O Major Alverca nasceu como página de BD no caderno Vida 3 d'O Independente, salvo erro em 1990. Juntos, o Manuel João [Ramos] e eu fomos desenvolvendo a personagem, que começou com BD sobre a Guerra do Golfo para se tornar cronista de corpo inteiro. O nome advém de uma banda desenhada da nossa infância, as aventuras do Major Alvega, perdão, o piloto luso-britânico da RAF Jaime Eduardo de Cook e Alvega, como 'Battler Britton' teve de ser renomeado para amaciar a Censura, que não apreciava cá estrangeirices. Houvesse ainda hoje Censura e nasceriam mais bebés portugueses.
Em cada crónica, ou conto, ou poema vicentino, ou o raio que o parta, o Major Alverca resolvia um problema do mundo ou contava como tinha resolvido um problema do mundo, ou mesmo do universo.
Como o Major Alverca era um idiota pomposo, quem na verdade fazia tudo era o seu fiel assistente Ângelo, curiosamente muito parecido com o Tintin disfarçado de sobrinho português do senhor Oliveira da Figueira em 'Carvão no Porão'. De certeza, só uma feliz coincidência.
O Major Alverca é um poltrão, um fura-vidas, um trapalhão de todo o tamanho, um odre insuflado, um lunático imbecil, um totó, um desmiolado, um ignaro, um insensato, um Dâmaso Salcede, um telecomentador antes de Deus ter inventado os telecomentadores, um idiota chapado, um asno, um mentecapto.
Em suma, um Bom Portuguez, com olhos no futuro e cérebro no passado. Garboso no gesto, leal na virtualidade, incapaz de formular um pensamento consequente, mas tudo em nome da instauração do V Império e com isso perdoa-se-lhe tudo.
Além disso escrevia belas crónicas das suas aventuras megalómanas e megalácticas. Uma espécie de Guidinha do Sttau Monteiro, só que com melhor pontuação.
Fiquei sempre com a ideia de que o Manuel João achava que o Major Alverca era eu e o Ângelo era ele, até porque além de co-autorar os textos ainda tinha de desenhar.
Aos jovens que perguntam como falar com editoras, digo sempre para enviarem tipo armada, em todas as direcções, até que alguém responda.

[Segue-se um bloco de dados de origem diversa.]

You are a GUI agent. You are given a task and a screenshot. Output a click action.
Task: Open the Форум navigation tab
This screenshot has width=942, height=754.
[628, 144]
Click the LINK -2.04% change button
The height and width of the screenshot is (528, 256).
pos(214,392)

Feitos primeiros cartoons, enviámo-los como amostra médica para os três semanários que na nossa opinião pudessem ter algum interesse. Do Expresso nem responderam, do Jornal (o antepassado da Visão, que ironicamente repegou o nome de uma grande e ambiciosa revista de banda desenhada dos nossos anos 70 pós-25 de Abril) disseram que achavam «alguma graça» mas só podiam pagar cinco tostões. Do Independente ligaram entusiasmados a dizer que fôssemos lá, disseram que «a-do-ra-ram» e ofereceram uma quantia que ainda hoje não posso dizer, porque era várias vezes superiores à dos outros colaboradores todos. Juntos.
De fora deste livro de 2003 ficou o álbum, ainda por publicar, da BD de 32 páginas. Uma editora ainda estava disposta a fazê-lo, mas só se abdicássemos dos direitos, até porque (cito de cor, foi há trinta anos) «as chapas do Astérix vêm já feitas de França, basta mudar os diálogos nos balões, e com o Astérix as vendas estão garantidas».
Continua a ser verdade. Um excelente produto vindo de fora (até Goscinny morrer, os livros do Astérix eram geniais) continua a ser mais barato de produzir e tem logo lucro assegurado. Mas então depois não façam o número do defender a Pátria & a Cultura & Etc. & Tal, ó meus majores!